La deuxième moitié du concert fut bien plus rythmé et basé sur de courtes boucles mélodiques, des sonorités plus abrasives, avec aussi un passage de musique classique a grand renfort de violons, assez surprenant. Malheureusement pendant cette deuxième partie de concert les éclairages qui étaient jusque là soignés et en quantité suffisante, accompagnant très bien la musique, virevoltaient dans tous les sens donnant l’impression de regarder un économiseur d’écran technoïde.

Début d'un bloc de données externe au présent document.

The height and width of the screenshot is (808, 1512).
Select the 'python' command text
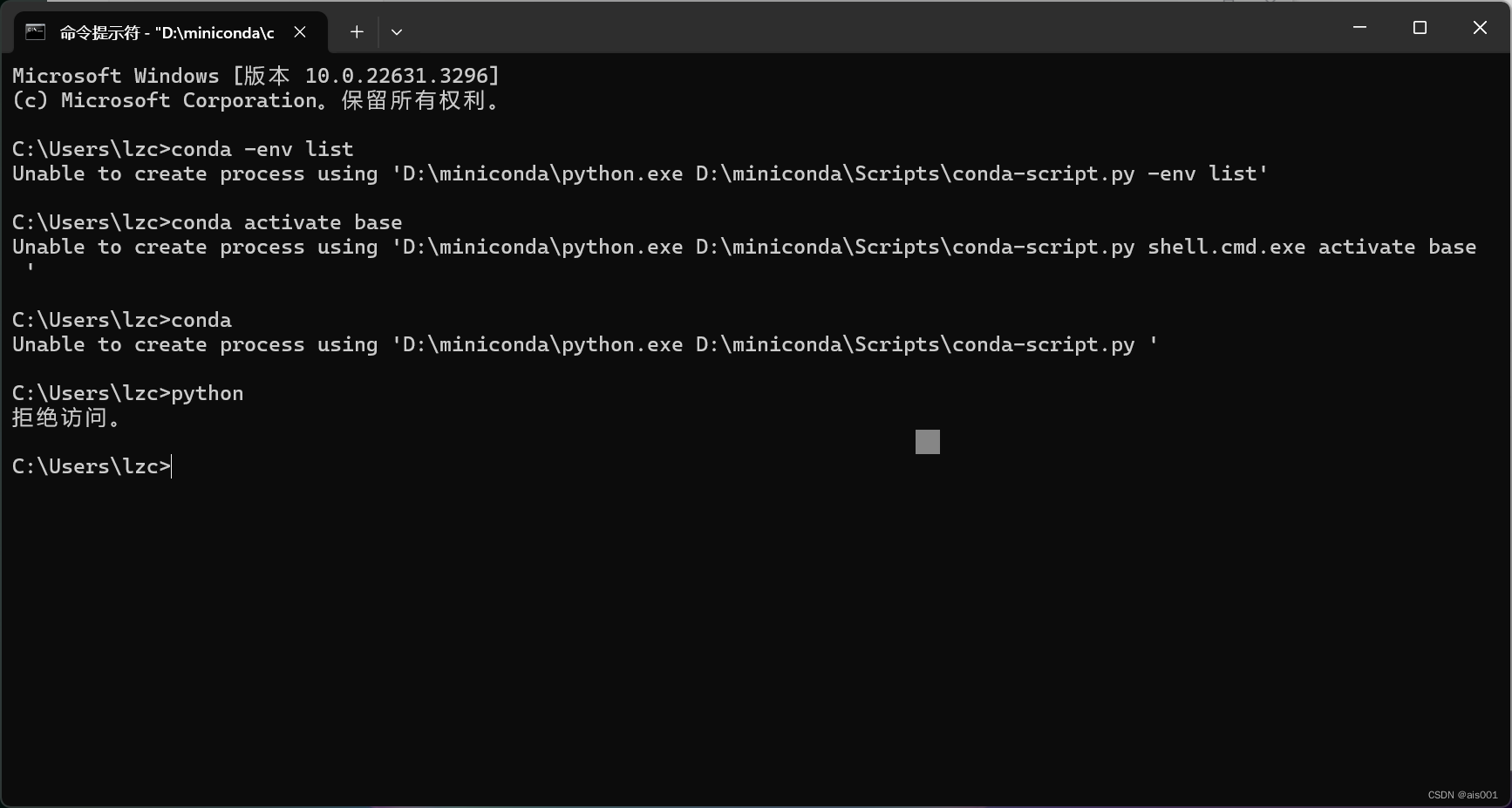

Le public enthousiaste après une grosse heure de concert, Scanner revient pour un rappel de deux titres enchaînés. Ambient aérien pour commencer avec une rythmique downtempo, avec un son énorme, une musique électronique qui devient orchestrale avec sa superposition de cordes tendues et graves, de basses profondes.
Le second morceau toujours à base de cordes se voyait mis en relief par une rythmique dure, agréable au début, mais donnant un peu l’impression de tourner en boucle par la suite.
Mais le public en demande encore, d’où un deuxième rappel qui fut un mélange des divers éléments que nous avions pu entendre jusque là : rythmes lents un peu tribaux, cordes et basse en apesanteur, samples de voix et divers bruitages donnant une teinte un peu world à ce dernier morceau.

Au final ce fut un peu plus d’1h30 de concert, a mi-chemin entre ambient et electronica, bien fichue et agréable.